Ich kam mit 19 ins Musikgeschäft, wurde auf Anhieb ein „Star“ in Deutschland, Europa und sogar ein bisschen in Amerika, verkaufte über 7 Millionen Platten und habe 2005 meine Hochzeit und drei Monate meines schnellen Lebens im Rampenlicht im Fernsehen mit einem riesigen Publikum geteilt. Das war die Zeit vor Facebook. Indem Hunderttausende einen imaginierten „Like“-Button drückten, glaubten sie, über mich schon alles zu wissen. Heute weiß ich, dass dies meine Warhol’schen 15 Minutes of Fame waren – eine geteilte Oberfläche, eine schillernde, faszinierende Pop-Bubble. Das waren die ersten zehn Jahre meiner Karriere.

An meinem neuen Album habe ich die letzten fünf Jahre gearbeitet, da ich darauf bestanden habe, auch die Jobs selbst zu machen, für die man normalerweise jemanden engagiert. Einfach und allein aus dem Grund, weil ich niemanden gefunden habe, der es mir so richtig Recht machen konnte. Ich wollte meine Songs nicht in fremde Verantwortung übergeben.
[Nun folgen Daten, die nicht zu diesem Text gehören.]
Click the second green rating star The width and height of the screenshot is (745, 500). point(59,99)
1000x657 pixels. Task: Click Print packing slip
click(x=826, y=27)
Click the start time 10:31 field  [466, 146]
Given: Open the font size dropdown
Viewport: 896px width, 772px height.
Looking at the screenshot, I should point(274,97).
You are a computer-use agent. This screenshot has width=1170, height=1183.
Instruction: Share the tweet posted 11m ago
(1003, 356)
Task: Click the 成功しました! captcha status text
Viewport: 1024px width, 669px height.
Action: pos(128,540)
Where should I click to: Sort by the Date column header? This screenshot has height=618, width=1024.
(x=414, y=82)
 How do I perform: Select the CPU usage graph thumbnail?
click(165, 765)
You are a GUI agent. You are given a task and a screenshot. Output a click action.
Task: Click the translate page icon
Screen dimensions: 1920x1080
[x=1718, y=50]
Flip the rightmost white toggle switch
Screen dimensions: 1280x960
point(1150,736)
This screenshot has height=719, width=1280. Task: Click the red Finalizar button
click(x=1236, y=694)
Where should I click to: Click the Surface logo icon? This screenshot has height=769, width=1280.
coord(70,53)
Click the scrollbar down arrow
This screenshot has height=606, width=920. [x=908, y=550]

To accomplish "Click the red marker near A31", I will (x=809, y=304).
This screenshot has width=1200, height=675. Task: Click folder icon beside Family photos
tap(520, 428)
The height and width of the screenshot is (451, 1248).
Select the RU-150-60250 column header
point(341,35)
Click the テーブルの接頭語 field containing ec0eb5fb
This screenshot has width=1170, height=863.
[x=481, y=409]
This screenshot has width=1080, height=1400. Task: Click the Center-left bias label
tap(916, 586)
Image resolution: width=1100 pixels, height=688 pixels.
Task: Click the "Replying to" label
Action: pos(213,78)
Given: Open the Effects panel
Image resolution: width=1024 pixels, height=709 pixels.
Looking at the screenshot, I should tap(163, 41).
Ich habe mich meiner eigenen Vorstellung von Musik, von Gesang, von eigenen Texten gewidmet und mir alle Zeit der Welt genommen, die meine Songs von mir gefordert haben. Anfang letzten Jahres hat mich eine Freundin Peter Plate, Ulf Sommer und Daniel Faust vorgestellt – das waren in ihrem „vorigen Leben“ Rosenstolz. Und plötzlich waren da Menschen mit einem extrem feinfühligen Händchen. Ganz behutsam, mit viel Spaß und sanfter Bestimmtheit, haben sie mich ermutigt, meinen Instinkten zu folgen, haben sich auf mich und meine eigenwillige Art zu texten und zu komponieren eingelassen und wurden innerhalb von ein paar Monaten meine wichtigste Reflexionsfläche. Ohne ihre Liebe und Freundschaft und ihr Talent wäre dieses Album ein völlig anderes geworden.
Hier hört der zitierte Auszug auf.